M. McCann: Oui. S'ils doivent faire ça tout le temps et si un même dossier donne lieu à plus d'une demande, on peut rapidement manquer de juges.

Le sénateur Joyal: Êtes-vous donc d'avis qu'un juge militaire ne doit pouvoir délivrer un mandat que lorsque la présumée infraction a été commise à l'étranger? Vous dites que normalement ils pourraient en faire la demande à un juge de la cour provinciale, mais dans un contexte ou les présumés incidents se seraient déroulés à l'étranger -- en Somalie, au Kosovo ou dans une autre région du monde où nos forces armées assurent actuellement une présence -- étant donné qu'ils ne peuvent obtenir un mandat en s'adressant à un juge local, il faut bien qu'ils l'obtiennent quelque part. Il me semble que la seule possibilité alors serait de prévoir qu'un juge militaire puisse délivrer le mandat. Voyez-vous une autre solution?

M. McCann: Je suis d'accord.
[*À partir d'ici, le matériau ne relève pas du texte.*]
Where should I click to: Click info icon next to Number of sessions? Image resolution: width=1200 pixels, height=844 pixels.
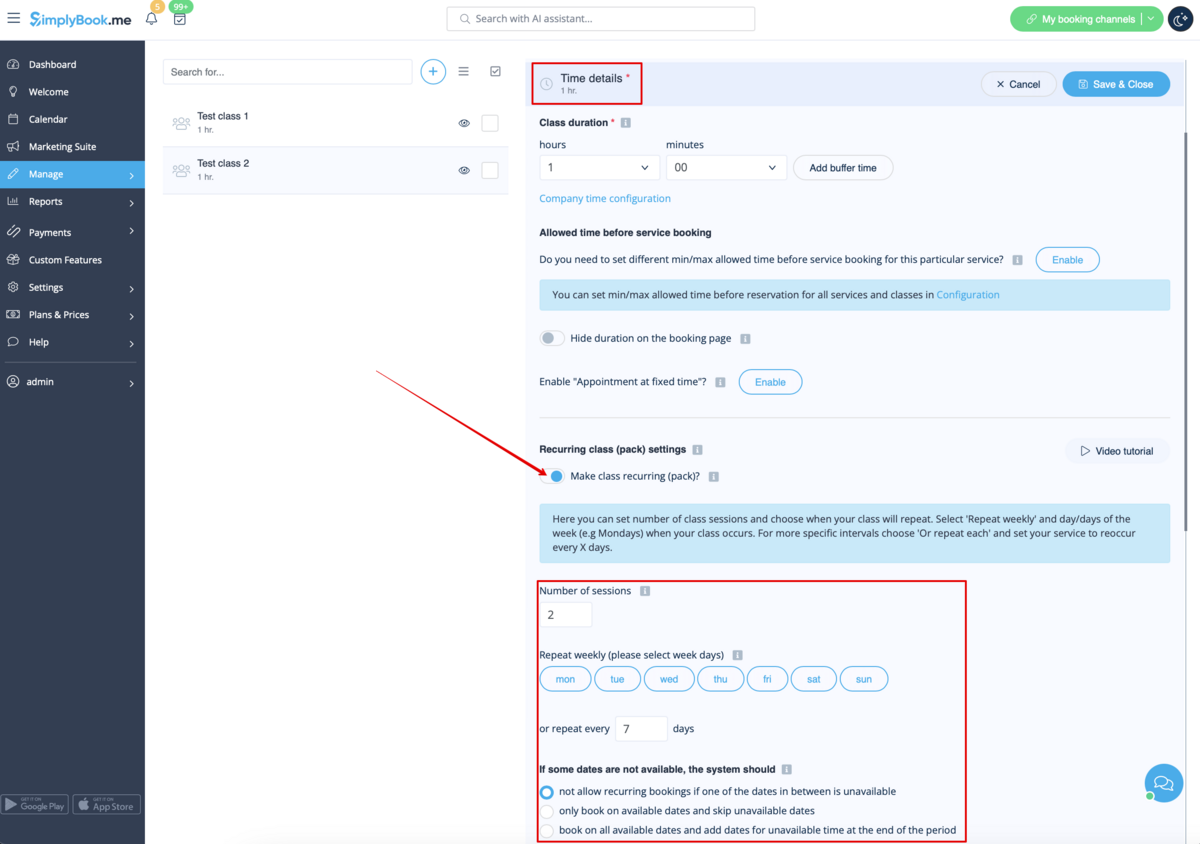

Si le présumé incident s'était déroulé à l'étranger, il est vrai que le juge de paix ou le juge d'une cour provinciale qui serait normalement habilité à délivrer ce mandat ne serait pas compétent pour le faire dans une telle situation.

J'ai discuté de cette question avec certains membres de l'équipe militaire des avocats de la défense. Je crois comprendre qu'à l'heure actuelle, si l'incident est présumé s'être déroulé pendant que les troupes étaient en Allemagne, mettons, c'est aux autorités locales en Allemagne que l'on présente la demande de mandats, mandats qui sont donc délivrés en vertu du droit local. On m'a dit que c'est comme ça qu'on procède actuellement. Cependant, ce n'est pas idéal, à mon avis.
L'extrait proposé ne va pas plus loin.